As the AI arms race drives rushed adoption, great CS at enterprise scale still requires human nuance
ServiceNow's Manager of Security Analytics & AI, David Rider, on the pitfalls of rushing into AI without clear needs and well-scoped rollouts.

AI is remaking customer service in the enterprise, with adoption rates and expectations soaring. While the benefits are clear—greater efficiency, lower costs, and improved customer satisfaction—industry leaders warn against under-thinking adoption. The real test lies in balancing innovation with strategy, security, and stability, and companies must make AI serve their unique needs, rather than succumbing to hype.
Against this backdrop of change, David Rider, Manager of Security Analytics & AI at ServiceNow, offers his perspective. While statistics show 86% of customer service professionals have tested or implemented AI, and projections suggest AI could handle 95% of all customer interactions, Rider challenges the idea of an all-out AI arms race. "The sentiment that you have to be using AI right now is slightly misguided," Rider states. "I don't think all companies need to be using AI immediately."

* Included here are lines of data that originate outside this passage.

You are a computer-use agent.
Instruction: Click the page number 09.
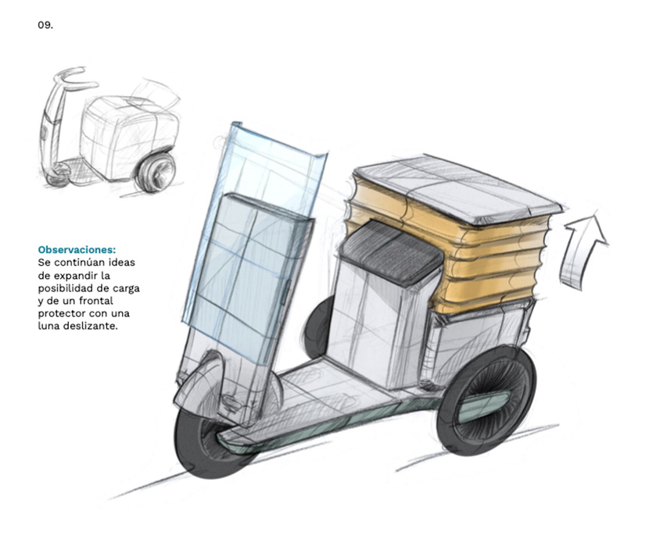45,26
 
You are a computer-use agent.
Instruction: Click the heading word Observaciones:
77,249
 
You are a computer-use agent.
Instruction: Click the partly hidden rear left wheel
317,327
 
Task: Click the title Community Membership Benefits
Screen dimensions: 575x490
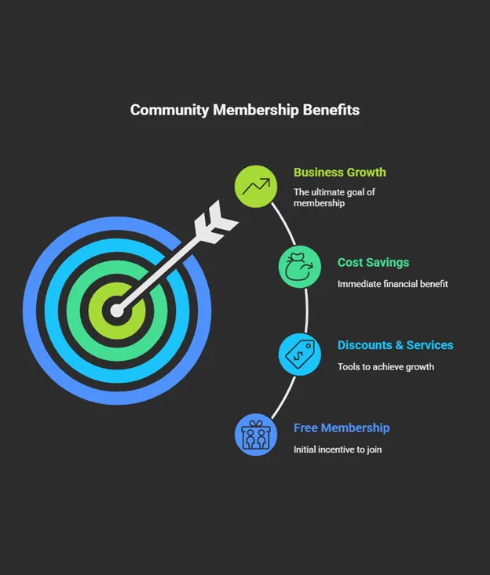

Thoughtful adoption needed: Rider makes it clear that a blanket adoption of AI isn't a universal solution, despite compelling benefits like cutting resolution times. A rushed approach can create major headaches, as not all implementations yield expected results, and companies may wrestle with integration and data quality, potentially under-calculating the resources required.
The human element: To show when AI might be a step back, Rider points to Chewy, a company known for its deeply personal human connections. "I think Chewy is a prime example of company that doesn't really need to do that," Rider explains. "Pretty much anything Chewy could do now that involved AI or technology is going to be looked on as a step down from what they're doing already." For businesses whose brand means high-touch, empathetic service, AI might not be a savior, but a setback.
The sentiment that you have to be using AI right now is slightly misguided. I don't think all companies need to be using AI immediately.
When AI fails: The dangers of poorly implemented AI are real, Rider warns. "The worst thing you can have is AI that doesn't work," he says. "I'd rather have a human who's annoying and hard to work with than an AI because with the human, I can just say, 'Hey look, can you pass me to your supervisor?' But the AI is like, 'Well I don't even have a supervisor. You're stuck with me.'" His point mirrors common customer frustrations when AI can't grasp complex requests or offer a simple way to reach a human.
Smart plays for AI: Rider champions using AI where it truly adds value—in complex, nuanced situations, not simple, rule-based tasks, a distinction he believes some executives overlook. He highlights case summarization as a game changer because "every minute saved in customer service is crucial." This view is backed by research showing AI’s power to deliver hyper-personalization and boost efficiency.
Fairness in focus: Rider also questions if companies will use AI equitably, or mainly for profit. He worries businesses might streamline sign-ups but make cancellations difficult, saying, "Imagine if, when you're signing up for a gym membership, it's now super easy. But then they keep the old antiquated systems for when you want to cancel." Recent consumer complaints and regulatory moves, like the FTC's October 2024 Negative Option Rule update against such "dark patterns," prove the concern is well-founded.
Strategy over speed: In the end, Rider advises a deliberate path. "I think companies that are embedded in technology should start looking into the right situations to use AI," he suggests. "But I don't think there needs to be as big of a rush as people probably think. You can't just apply AI everywhere in your business if you don't first have a solid use case."